During the height of the SARS crisis, international airports in Hong Kong and Singapore featured high-tech devices resembling walk-through X-ray portals. The machines read people's body temperatures and conveyed multicolored images to a nearby monitor watched by airport personnel looking for signs of disease. SFO does not have these machines, McCarron said.

Last week, the CDC said it plans to ask airlines and cruise ship operators for travel itineraries and more personal data about travelers, in an effort to track down passengers who may be exposed to serious disease and not know it.

The proposal, which would not go into effect until 2007, has drawn a wary response from airlines and cruise operators, which would be required to retain passenger data for months instead of days, and criticism from privacy advocates.

International hotel chains are working up disease-prevention and treatment programs of their own.

Marriott International, which operates 2,600 hotels and resorts around the world, is stocking surgical-style respiratory masks for both employees and guests in its Asia hotels, according to the company.

Provided data:
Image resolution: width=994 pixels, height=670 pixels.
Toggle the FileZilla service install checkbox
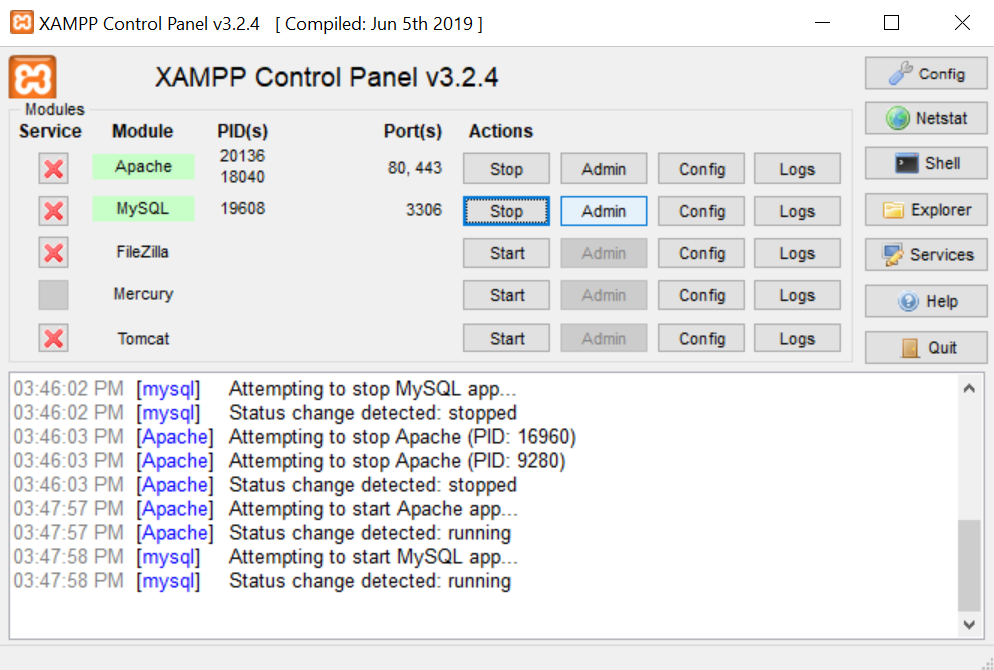point(54,253)
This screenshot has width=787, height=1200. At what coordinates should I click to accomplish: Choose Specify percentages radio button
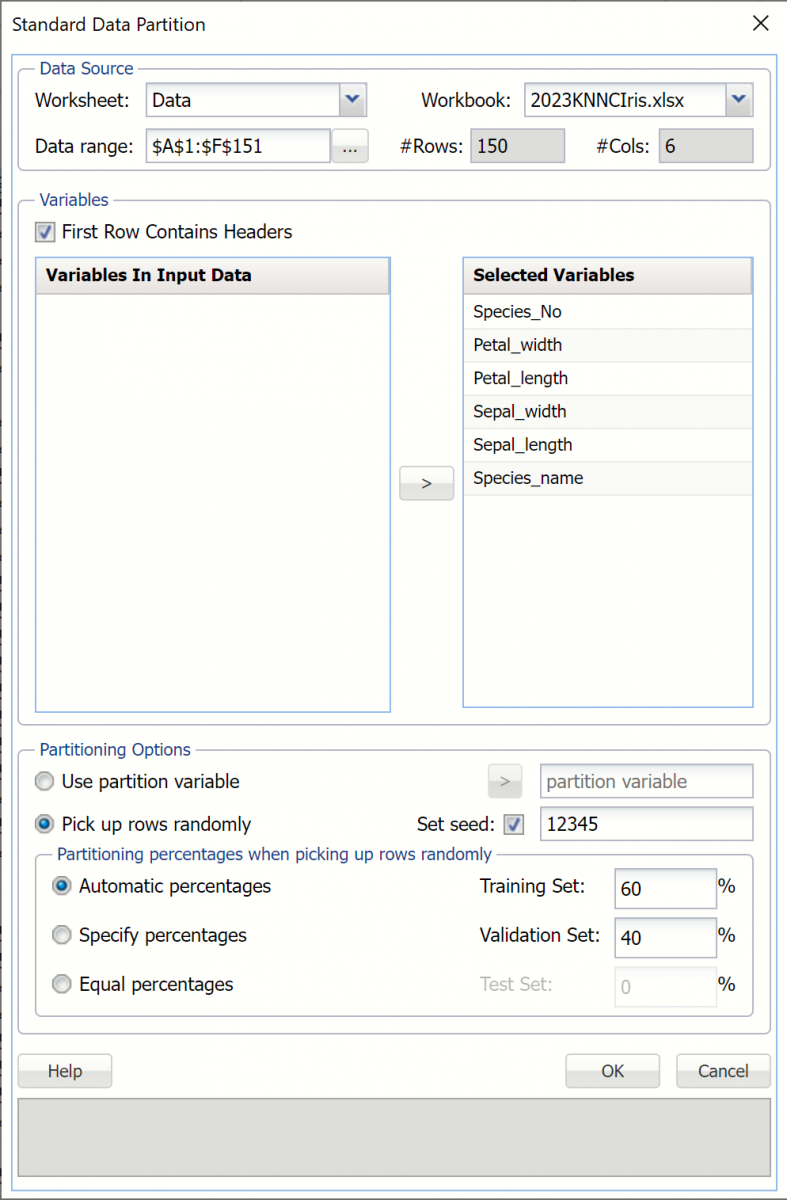click(x=62, y=935)
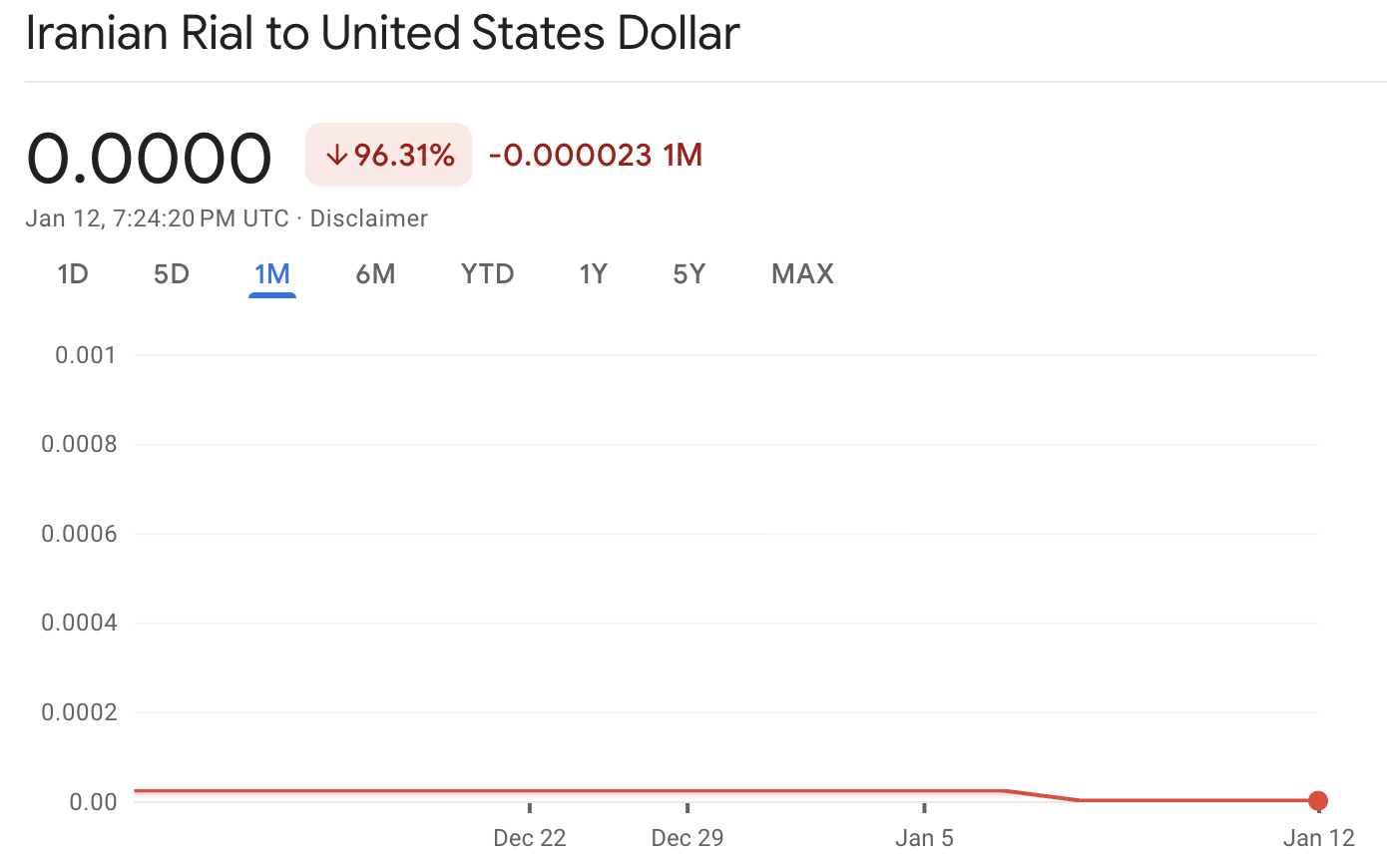Switch to the 1D time range
This screenshot has height=868, width=1387.
click(x=73, y=273)
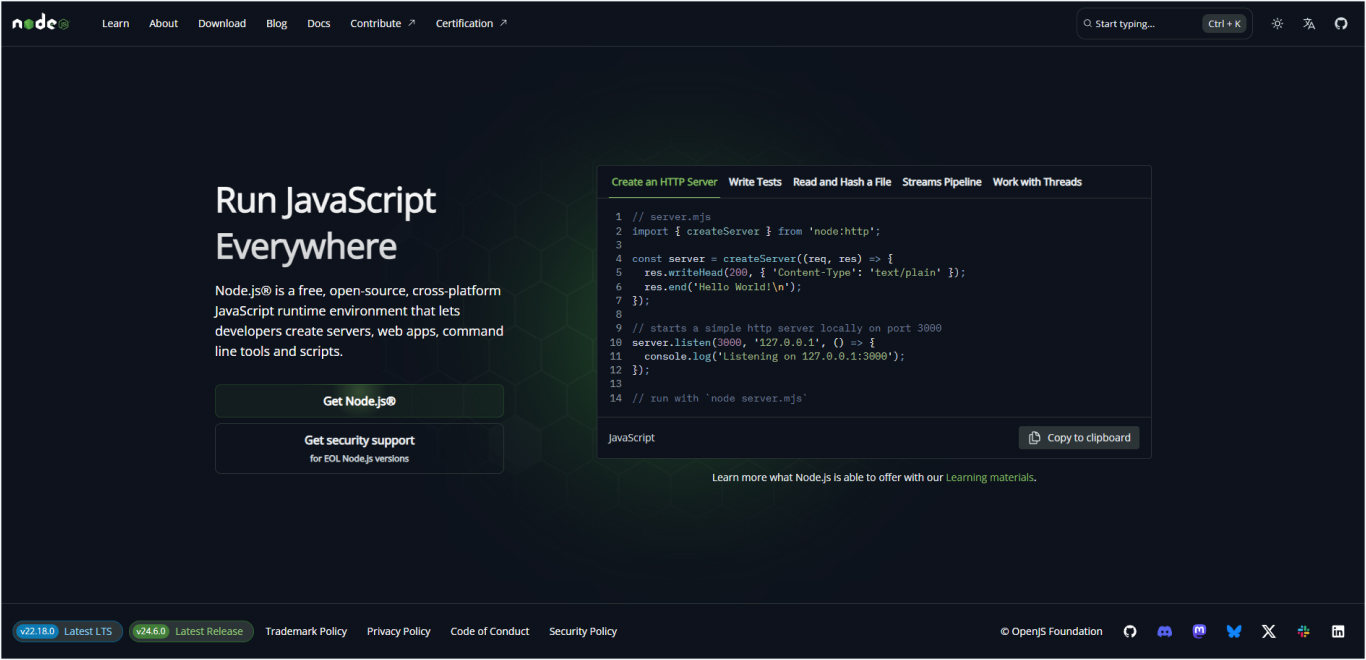This screenshot has height=660, width=1366.
Task: Select the Node.js logo in the header
Action: [40, 22]
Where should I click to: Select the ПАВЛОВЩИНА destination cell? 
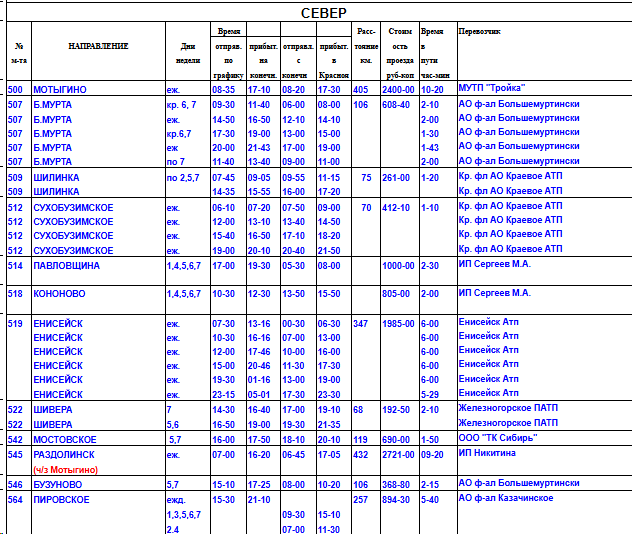tap(67, 266)
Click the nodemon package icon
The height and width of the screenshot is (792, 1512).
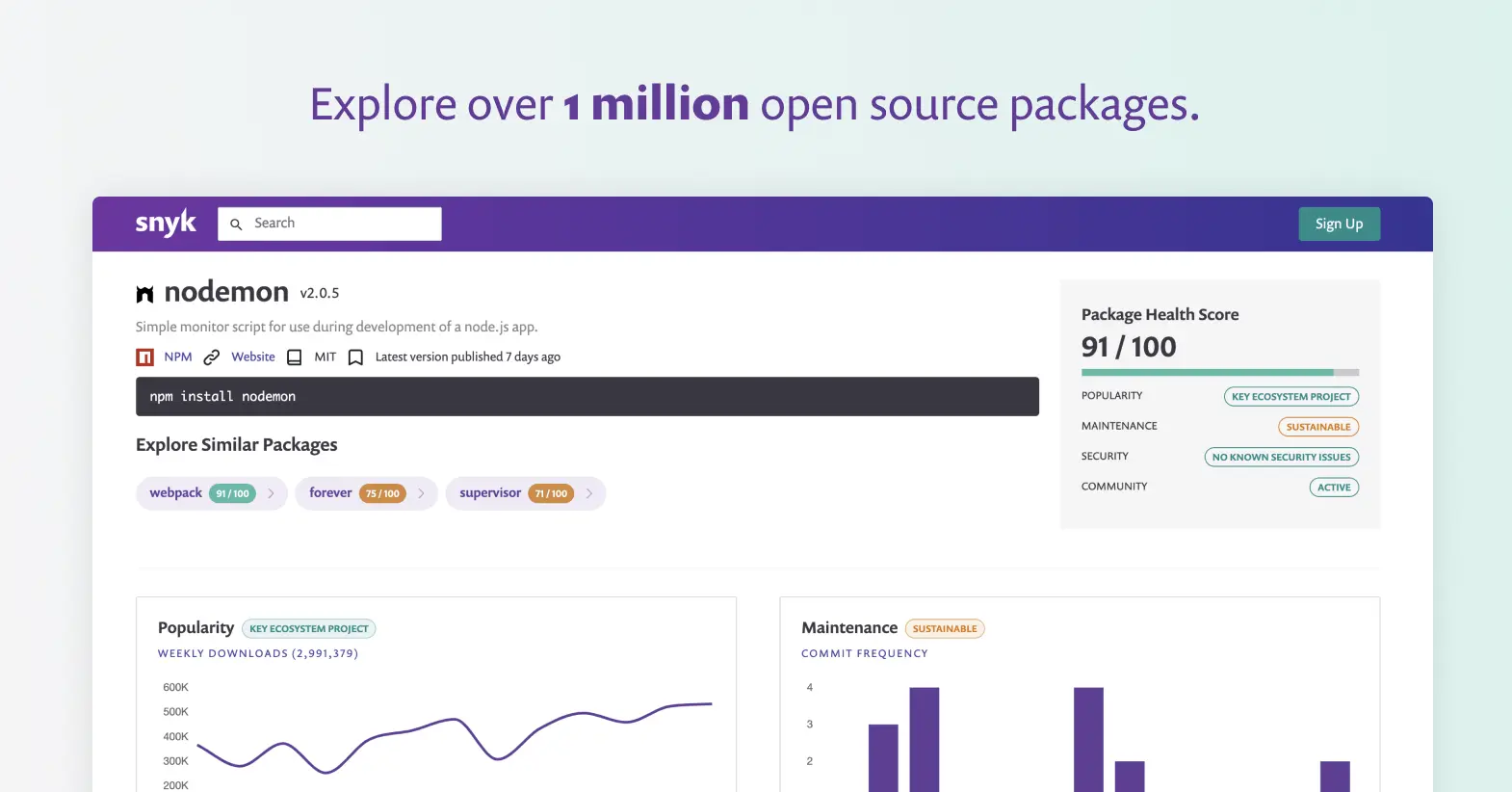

Tasks to carry out:
**A)** Can you sum up the excerpt on travel and disease in two sentences?
**B)** Swap "employees" for "staff" in the excerpt on travel and disease, starting with "International hotel chains" and going on through "to the company.".
**C)** Which parties does the excerpt on travel and disease name as reacting to the CDC proposal?

Problem solutions:
**A)** The CDC plans to ask airlines and cruise ship operators for travel itineraries and more personal data so it can track down passengers who may have been exposed to serious disease. The proposal would not take effect until 2007 and has drawn a wary response from those companies and criticism from privacy advocates, while international hotel chains such as Marriott International are working up disease-prevention and treatment programs of their own.

**B)**
International hotel chains are working up disease-prevention and treatment programs of their own.

Marriott International, which operates 2,600 hotels and resorts around the world, is stocking surgical-style respiratory masks for both staff and guests in its Asia hotels, according to the company.

**C)** Airlines, cruise operators and privacy advocates